_Text extract_.
+===+

5. Multiple Regression Analysis: OLS Asymptotics

This notebook explores the asymptotic properties of Ordinary Least Squares (OLS) estimators in multiple regression analysis. Asymptotic theory is crucial because it describes the behavior of estimators as the sample size grows infinitely large. In practice, we often rely on these asymptotic properties to make inferences when sample sizes are reasonably large. We will use simulations to visualize these concepts and then apply the Lagrange Multiplier (LM) test to a real-world example.

import matplotlib.pyplot as plt
import numpy as np
import statsmodels.api as sm
import statsmodels.formula.api as smf
import wooldridge as woo
from scipy import stats

5.1 Simulation Exercises

In this section, we will conduct simulation exercises to illustrate the asymptotic properties of the OLS estimator, particularly focusing on its distribution as the sample size increases under different scenarios.

5.1.1 Normally Distributed Error Terms

This simulation demonstrates the behavior of the OLS estimator when the error terms are normally distributed. Under the classical linear model assumptions, including normally distributed errors, the OLS estimators are not only BLUE (Best Linear Unbiased Estimator) but also have desirable properties even in small samples. Asymptotically, the OLS estimator is consistent and normally distributed. We will visualize how the distribution of the estimated coefficient β^1\hat{\beta}_1 approaches a normal distribution as the sample size nn increases.

# set the random seed for reproducibility:
np.random.seed(1234567)

# set sample sizes to be investigated:
n = [5, 10, 100, 1000]
# set number of simulations (replications):
r = 10000

# set true population parameters:
beta0 = 1  # true intercept
beta1 = 0.5  # true slope coefficient
sx = 1  # standard deviation of x
ex = 4  # expected value of x

# Create a 2x2 subplot to display density plots for each sample size
fig, axs = plt.subplots(2, 2, figsize=(12, 12))

+===+

_Data records_.
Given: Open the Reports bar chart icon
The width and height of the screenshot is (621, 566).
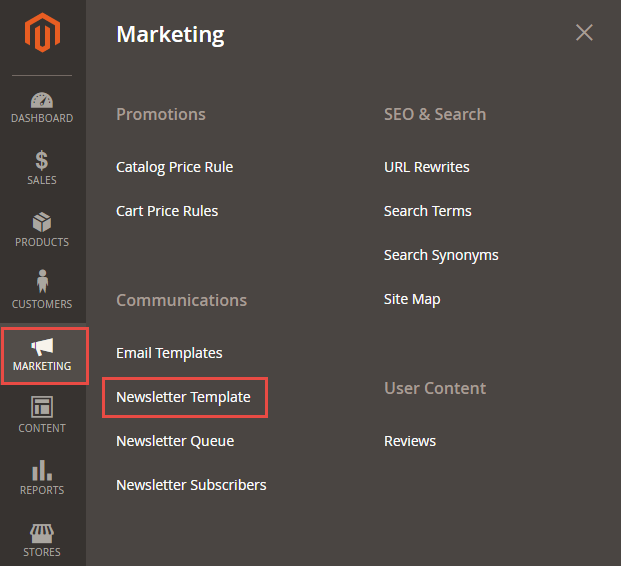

+===+

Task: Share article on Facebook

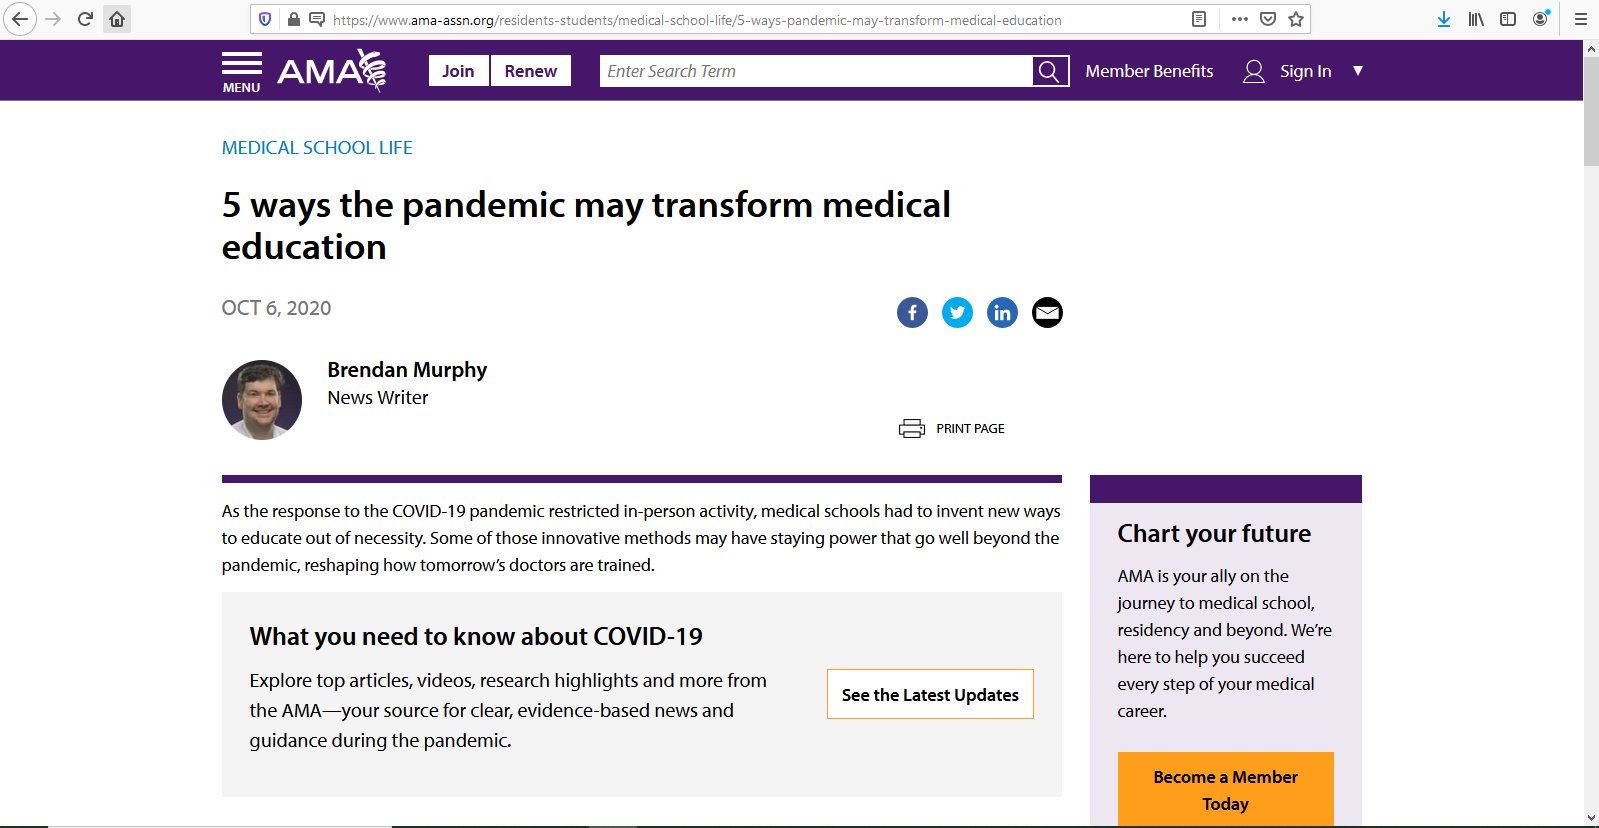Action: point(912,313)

+===+

_Exercises_.
A: Using the OLS asymptotics excerpt, decide whether each statement agrees with it, answering yes or no and quoting the deciding words: (i) each sample size is simulated with 10000 replications; (ii) the excerpt says it will apply the Lagrange Multiplier test to a real-world example; (iii) the true slope coefficient is set to 1.
B: Please set down, word for word, the stretch of the OLS asymptotics excerpt from "5.1 Simulation Exercises" through "np.random.seed(1234567)".

_Solutions_.
A:
(i) Yes: "r = 10000"
(ii) Yes: "then apply the Lagrange Multiplier (LM) test to a real-world example"
(iii) No: "beta1 = 0.5"

B:
5.1 Simulation Exercises

In this section, we will conduct simulation exercises to illustrate the asymptotic properties of the OLS estimator, particularly focusing on its distribution as the sample size increases under different scenarios.

5.1.1 Normally Distributed Error Terms

This simulation demonstrates the behavior of the OLS estimator when the error terms are normally distributed. Under the classical linear model assumptions, including normally distributed errors, the OLS estimators are not only BLUE (Best Linear Unbiased Estimator) but also have desirable properties even in small samples. Asymptotically, the OLS estimator is consistent and normally distributed. We will visualize how the distribution of the estimated coefficient β^1\hat{\beta}_1 approaches a normal distribution as the sample size nn increases.

# set the random seed for reproducibility:
np.random.seed(1234567)